大けがの船長を救助 西海市の夫妻に佐世保海保が感謝状

海に投げ出された負傷者を救助し、感謝状を受け取った川口さん夫妻=佐世保市干尽町、佐世保海保

 漁船とプレジャーボートが衝突し、海に投げ出された負傷者を救助したとして、佐世保海上保安部は、長崎県西海市西海町横瀬郷の川口照明さん(68)と弘美さん(63)夫妻に感謝状を贈った。夫妻は昨年7月にも船が座礁し船長がけがをした事故を目撃し118番通報。2度にわたり人命救助に貢献した。
 同海保などによると、衝突事故は2月12日午前9時50分ごろ発生。西海市西海町の寄船埼沖で漁船とプレジャーボートが衝突した。現場近くに住む夫妻は、趣味の釣りに出かけようと所有する船に乗り込み、出港準備をしていた。「『ドーン』と聞いた事のない音がした」と照明さん。

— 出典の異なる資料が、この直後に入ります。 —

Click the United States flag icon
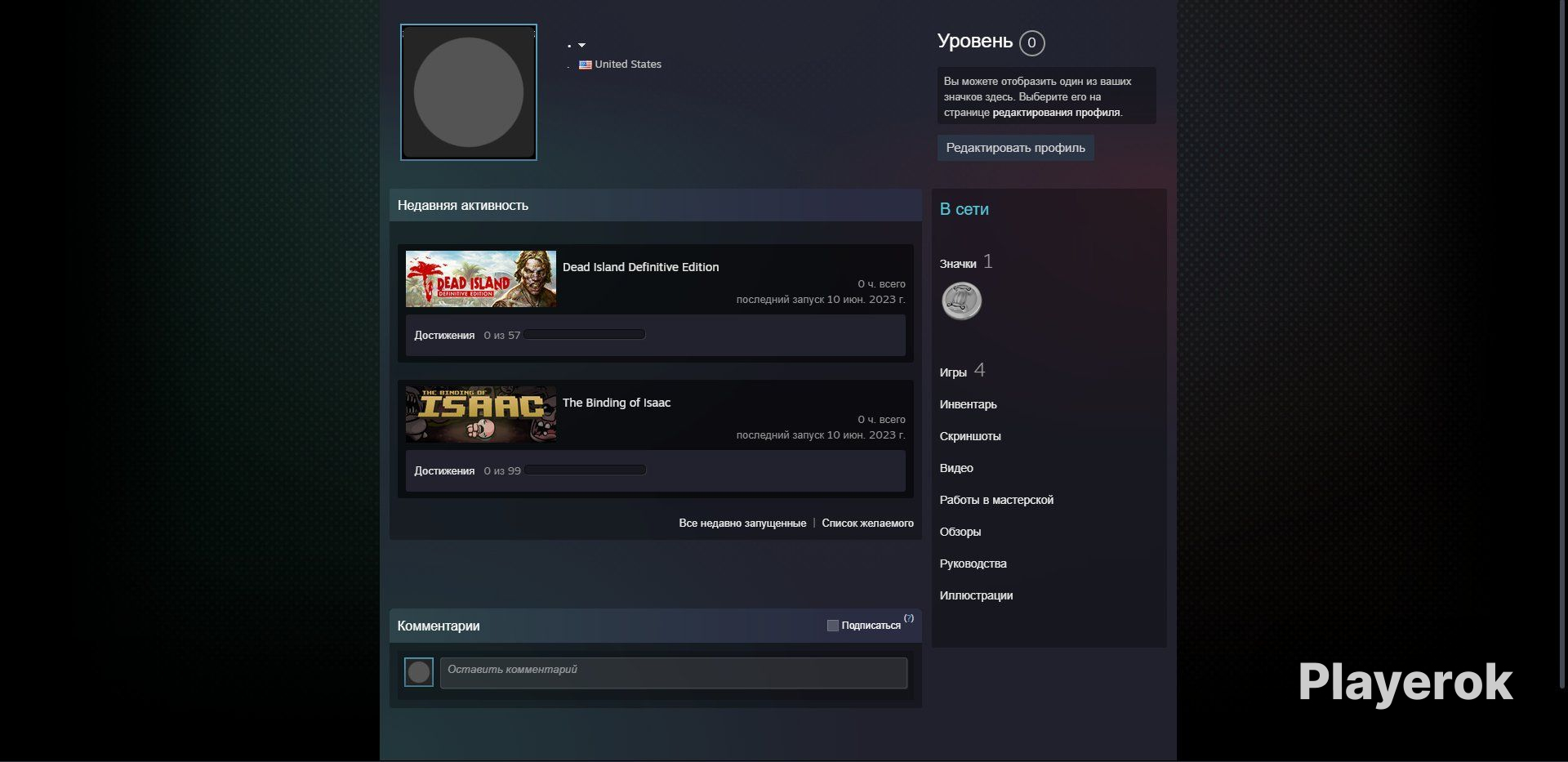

 これまでも人命救助に貢献したことがある夫妻は、地域住民も頼る存在。事故に気づいた住民から照明さんの携帯に電話が殺到した。2人は船で現場に急行。漁船の船長が首もとまで海に漬かり、船にしがみついていた。足には大けがを負っていた。
 弘美さんは漁船に乗り移り、プレジャーボートの船長と一緒に救助。照明さんは船の端を手でつかみ、ボートが浅瀬に乗り上げないようにした。男性はその後、快方に向かっているという。
 感謝状を受け取った照明さんは「(事故を見たら)知らんぷりできない。助かって良かった」。弘美さんは「とっさに『早く行かないと』と思った。元気になってもらいたい」とほほ笑んだ。